El fantasmal rostro de Ulan se cernió sobre él, amenazante. Los ojos estaban perdidos en las sombras.

—Sólo quiero una cosa: Víresse debe seguir siendo un puerto franco. Respetad eso y haré cuanto esté en mi mano para proporcionaros lo que necesitéis.

—¿Supongo que no podrás hacer nada al respecto de los navíos plenimaranos que bloquean el estrecho de Bal? —preguntó Seregil con una sonrisa irónica. La sonrisa del khirnari borró la suya de los labios—. No puedes, ¿verdad?

—El brazo de Víresse puede ser muy largo si decide utilizarlo. El comercio eskaliano nunca nos ha sido adverso y la verdad es que soléis ser más dignos de confianza que ellos. ¿Qué me dices?

—No puedo hablar por Klia o Korathan —contestó Seregil.

—No, pero puedes hablar con ellos.

—¿Y qué debería decirle a la gente de Gedre o Akhendi? ¿Que sus días de prosperidad están contados?

—Ya he hablado con Riagil y Sulat. Ambos están de acuerdo en que media manzana es mejor que nada. Después de todo, incluso en Aurëren cambian las cosas con el tiempo y la muerte. ¿Quién sabe lo que puede sobrevenir después de esta pequeña grieta en el Edicto, eh? El cambio lento es mejor para nuestro pueblo. Siempre lo ha sido.

—¿Y si las cosas permanecen igual durante el tiempo suficiente para que conserves tu poder?

—Entonces moriré como un hombre satisfecho.

Seregil sonrió.

—Estoy seguro de que son muchos los que desean tal cosa, khirnari. Hablaré con los eskalianos. Sin embargo, hay una última cosa que quisiera saber. ¿Fuiste tú quien informó a los plenimaranos del lugar en el que podían tendernos la emboscada durante el viaje hacia aquí?

Ulan cloqueó.

—Ahora me decepcionas. ¿Qué utilidad tendría para mí una princesa asesinada por los plenimaranos? Su muerte sólo hubiera conseguido unir a mi oposición y crear una simpatía de lo más inconveniente hacia la causa de Eskalia. Además, eso me hubiera privado del placer del juego que hemos compartido aquí. Y esa hubiera sido una gran pérdida, ¿no te parece?

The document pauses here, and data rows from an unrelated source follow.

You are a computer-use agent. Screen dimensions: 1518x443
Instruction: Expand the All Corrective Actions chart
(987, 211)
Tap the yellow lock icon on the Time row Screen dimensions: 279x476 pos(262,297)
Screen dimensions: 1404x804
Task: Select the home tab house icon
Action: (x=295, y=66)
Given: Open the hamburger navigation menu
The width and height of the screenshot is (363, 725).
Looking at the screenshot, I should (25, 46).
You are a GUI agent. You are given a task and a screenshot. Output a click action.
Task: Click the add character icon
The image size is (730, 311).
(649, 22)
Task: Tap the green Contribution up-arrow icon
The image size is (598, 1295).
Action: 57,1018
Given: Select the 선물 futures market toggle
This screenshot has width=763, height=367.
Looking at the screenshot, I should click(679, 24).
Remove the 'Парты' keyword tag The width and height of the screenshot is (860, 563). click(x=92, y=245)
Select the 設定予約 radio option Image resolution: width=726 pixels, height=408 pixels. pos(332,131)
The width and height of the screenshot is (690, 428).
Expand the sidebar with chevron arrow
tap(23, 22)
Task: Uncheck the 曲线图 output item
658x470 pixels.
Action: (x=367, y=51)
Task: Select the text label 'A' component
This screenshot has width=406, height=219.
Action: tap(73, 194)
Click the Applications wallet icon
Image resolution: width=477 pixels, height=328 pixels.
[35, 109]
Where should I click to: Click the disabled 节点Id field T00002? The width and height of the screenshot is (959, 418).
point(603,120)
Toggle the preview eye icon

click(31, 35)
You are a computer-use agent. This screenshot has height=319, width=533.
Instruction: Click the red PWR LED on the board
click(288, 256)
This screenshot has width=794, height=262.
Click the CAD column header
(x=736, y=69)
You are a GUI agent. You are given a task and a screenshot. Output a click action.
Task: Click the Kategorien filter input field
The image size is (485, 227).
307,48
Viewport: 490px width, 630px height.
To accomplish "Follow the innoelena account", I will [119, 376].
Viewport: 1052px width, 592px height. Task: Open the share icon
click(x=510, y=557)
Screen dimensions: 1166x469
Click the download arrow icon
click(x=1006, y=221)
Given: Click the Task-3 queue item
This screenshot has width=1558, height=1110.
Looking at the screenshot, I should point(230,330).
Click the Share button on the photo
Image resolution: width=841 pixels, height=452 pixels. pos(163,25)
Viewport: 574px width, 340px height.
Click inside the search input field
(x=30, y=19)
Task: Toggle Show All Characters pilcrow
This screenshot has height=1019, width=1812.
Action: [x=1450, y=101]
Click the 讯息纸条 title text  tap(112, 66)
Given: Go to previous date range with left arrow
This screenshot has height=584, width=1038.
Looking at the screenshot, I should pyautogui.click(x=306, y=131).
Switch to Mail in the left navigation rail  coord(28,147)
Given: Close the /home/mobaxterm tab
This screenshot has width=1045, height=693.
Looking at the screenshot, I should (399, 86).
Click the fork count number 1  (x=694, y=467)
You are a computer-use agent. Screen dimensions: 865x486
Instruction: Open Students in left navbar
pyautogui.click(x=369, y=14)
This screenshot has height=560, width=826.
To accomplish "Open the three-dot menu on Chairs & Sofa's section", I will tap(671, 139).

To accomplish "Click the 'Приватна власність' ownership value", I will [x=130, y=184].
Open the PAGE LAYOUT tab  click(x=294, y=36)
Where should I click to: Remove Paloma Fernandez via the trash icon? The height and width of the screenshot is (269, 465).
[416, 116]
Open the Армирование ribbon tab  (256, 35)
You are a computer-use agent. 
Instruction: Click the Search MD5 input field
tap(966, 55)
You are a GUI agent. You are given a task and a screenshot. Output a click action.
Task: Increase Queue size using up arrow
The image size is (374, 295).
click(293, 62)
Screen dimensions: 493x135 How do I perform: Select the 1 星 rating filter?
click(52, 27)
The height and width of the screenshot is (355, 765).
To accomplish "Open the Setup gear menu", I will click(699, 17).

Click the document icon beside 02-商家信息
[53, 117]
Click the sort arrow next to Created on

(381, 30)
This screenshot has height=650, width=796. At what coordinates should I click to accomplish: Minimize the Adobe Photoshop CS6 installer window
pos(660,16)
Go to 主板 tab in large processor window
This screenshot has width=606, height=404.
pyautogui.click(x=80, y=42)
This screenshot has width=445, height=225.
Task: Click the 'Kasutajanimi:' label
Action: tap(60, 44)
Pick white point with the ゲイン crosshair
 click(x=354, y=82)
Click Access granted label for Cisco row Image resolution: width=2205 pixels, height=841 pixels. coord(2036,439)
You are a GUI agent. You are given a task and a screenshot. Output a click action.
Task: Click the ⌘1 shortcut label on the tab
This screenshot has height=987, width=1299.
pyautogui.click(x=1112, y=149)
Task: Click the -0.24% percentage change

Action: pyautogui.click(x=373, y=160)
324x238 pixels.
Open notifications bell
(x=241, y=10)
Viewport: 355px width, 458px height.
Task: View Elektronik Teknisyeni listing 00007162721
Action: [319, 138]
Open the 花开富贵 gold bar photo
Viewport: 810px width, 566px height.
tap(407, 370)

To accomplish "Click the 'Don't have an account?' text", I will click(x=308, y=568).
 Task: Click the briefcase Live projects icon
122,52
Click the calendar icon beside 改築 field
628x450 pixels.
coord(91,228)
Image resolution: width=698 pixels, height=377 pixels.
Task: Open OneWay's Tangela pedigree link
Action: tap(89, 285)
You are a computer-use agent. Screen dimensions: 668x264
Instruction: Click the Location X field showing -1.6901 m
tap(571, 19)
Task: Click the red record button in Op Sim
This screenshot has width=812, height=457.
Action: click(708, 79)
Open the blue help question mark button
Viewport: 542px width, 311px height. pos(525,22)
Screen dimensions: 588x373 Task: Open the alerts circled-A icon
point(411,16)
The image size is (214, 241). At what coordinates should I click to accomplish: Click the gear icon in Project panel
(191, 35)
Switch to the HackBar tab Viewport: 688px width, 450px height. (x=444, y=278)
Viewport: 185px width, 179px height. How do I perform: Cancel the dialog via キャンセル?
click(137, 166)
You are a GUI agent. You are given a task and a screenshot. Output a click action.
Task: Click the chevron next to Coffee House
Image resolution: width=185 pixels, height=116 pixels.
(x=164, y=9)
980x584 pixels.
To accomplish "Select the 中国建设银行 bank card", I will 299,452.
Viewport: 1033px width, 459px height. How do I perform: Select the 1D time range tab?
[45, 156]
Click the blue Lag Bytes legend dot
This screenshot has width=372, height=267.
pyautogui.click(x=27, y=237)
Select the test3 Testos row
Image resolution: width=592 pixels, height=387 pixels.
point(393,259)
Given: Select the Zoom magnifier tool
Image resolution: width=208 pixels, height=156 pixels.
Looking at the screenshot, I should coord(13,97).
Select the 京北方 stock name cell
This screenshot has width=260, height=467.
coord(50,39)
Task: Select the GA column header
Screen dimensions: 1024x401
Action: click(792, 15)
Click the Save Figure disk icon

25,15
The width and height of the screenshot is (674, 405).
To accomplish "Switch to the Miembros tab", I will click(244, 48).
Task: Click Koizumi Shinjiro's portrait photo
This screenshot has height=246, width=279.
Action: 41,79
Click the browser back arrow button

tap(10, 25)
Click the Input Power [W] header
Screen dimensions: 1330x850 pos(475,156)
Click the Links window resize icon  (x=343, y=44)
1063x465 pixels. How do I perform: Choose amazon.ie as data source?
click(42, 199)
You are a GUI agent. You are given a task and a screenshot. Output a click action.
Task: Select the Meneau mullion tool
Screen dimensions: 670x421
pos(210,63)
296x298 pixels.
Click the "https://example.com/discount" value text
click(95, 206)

—Un juego —murmuró Seregil—. O una complicada danza.

—Si así lo prefieres. Eso es precisamente la existencia para quienes son como nosotros, Seregil. ¿Qué haríamos si la vida fuese siempre sencilla y predecible?

—No lo sé —replicó Seregil mientras volvía a pensar en Ilar y en aquel verano tan lejano en el tiempo—. Nunca tuve la oportunidad de averiguarlo.

—Te estás preguntando si tuve algo que ver con los traidores Chyptaulos —dijo Ulan. Y Seregil no hubiera creído imposible que el hombre poseyera el poder de leer las mentes y la audacia de utilizarlo.

—Sí —replicó suavemente. Se preguntó qué haría si Ulan confesaba.

El khirnari le dio la espalda para mirar al estanque.

—Ese juego no necesitaba de mi asistencia, te lo aseguro.

—Pero estabas al corriente, ¿verdad? Podrías haberlo impedido.

Ulan se volvió y lo miró con una ceja entornada.

—En mi lugar, ¿tú lo hubieras hecho?

Seregil podía sentir el escrutinio del hombre, como si Ulan tuviera el poder de asomarse a su misma alma y ver la verdad que se escondía allí. En aquel momento se dio cuenta, con asombro, de que el poder del khirnari de los Víresse no se basaba en algo tan insignificante como la capacidad de leer los pensamientos.

—No —admitió y la sonrisa de aprobación de Ulan le atravesó el corazón con una astilla de hielo—. Hablaré con Korathan.

Mientras Seregil se marchaba, tuvo la inquietante sensación de que Ulan lo estaba observando, acaso recreándose en su triunfo, y ese pensamiento hizo que se le erizara la piel. Sin embargo, al mirar de soslayo por encima de su hombro, vio cómo el hombre se deslizaba trazando lentos y elegantes círculos sobre la suave superficie del estanque.